Now is also an excellent time to review current and planned service offerings and ensure that your regulatory strategy is aligned to them.
Conclusion: Anticipating Likely Fintech Compliance Trends
The purpose of robust compliance is to help fintech companies stay in line with governing regulations and industry norms. In an ideal world, it would also insulate such organizations from the time, effort, and costs associated with regulatory inquiries, more formal investigations, and penalties.
Using the potential for interactions with regulators to spot and cure potential issues before they emerge can help mitigate the risks. It can also improve the way you operate and help your business growth happen more smoothly within regulated markets.
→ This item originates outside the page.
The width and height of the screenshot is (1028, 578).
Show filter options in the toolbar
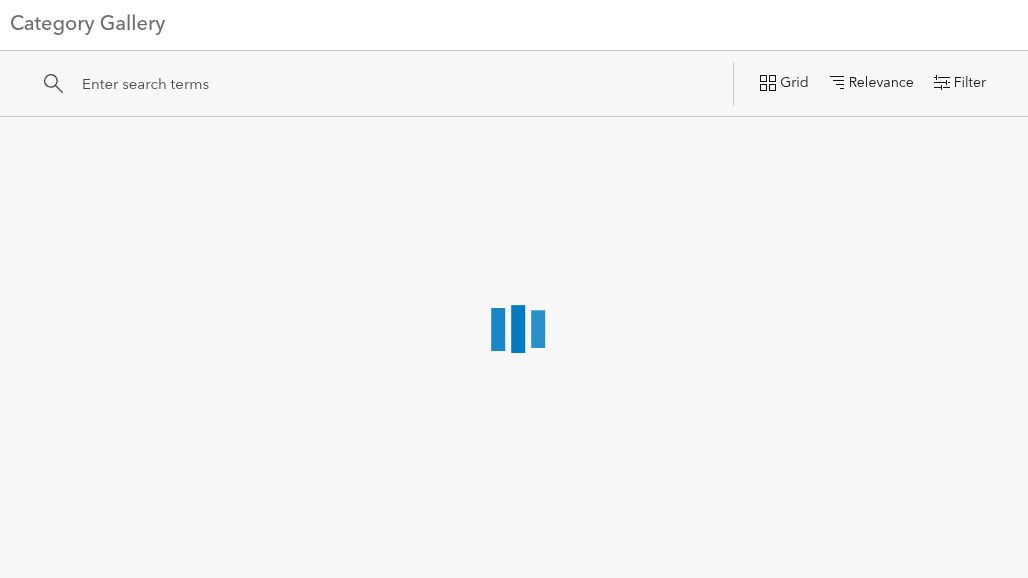[x=960, y=83]
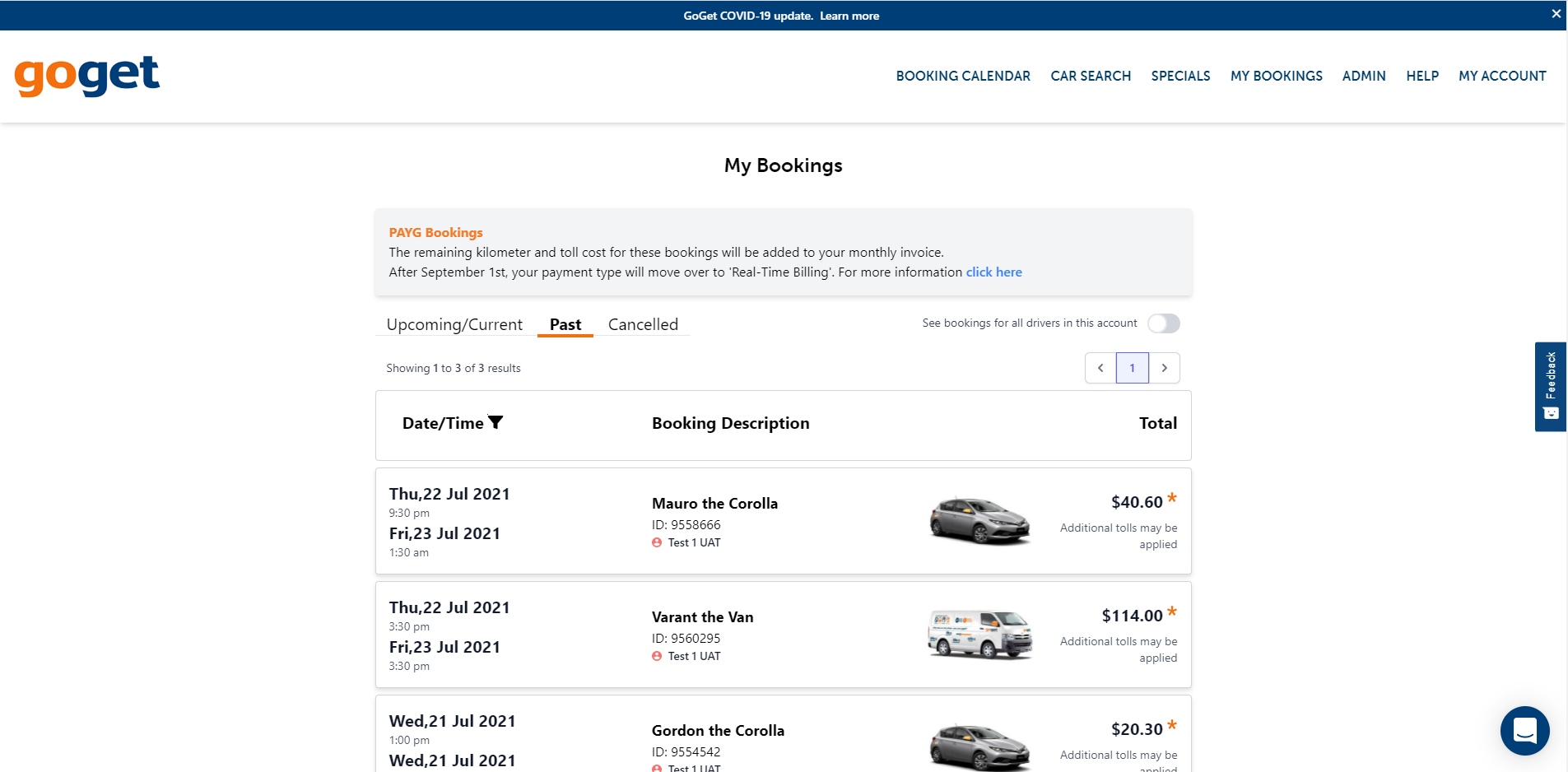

Especially in a year when scrutiny is likely to increase, reviewing your practices is a smart investment and a safer way to do business.
If you have questions about how to update your strategy or make your compliance functions more robust, we’d be happy to discuss. Contact us for more information.
Note: Compliance Trends to Watch for 2021 and Beyond
While we have no specific predictions on which regulations may ultimately see an impact and when, we expect a few areas to see notable activity. Changes to advertising and marketing rules have long been needed to bring current regulation into the world of digital and social media. In addition, continued uptake of digital assets in the form of cryptocurrencies and other forms of digital assets will likely push regulators to take action.
We will continue to watch these areas and share updates as warranted.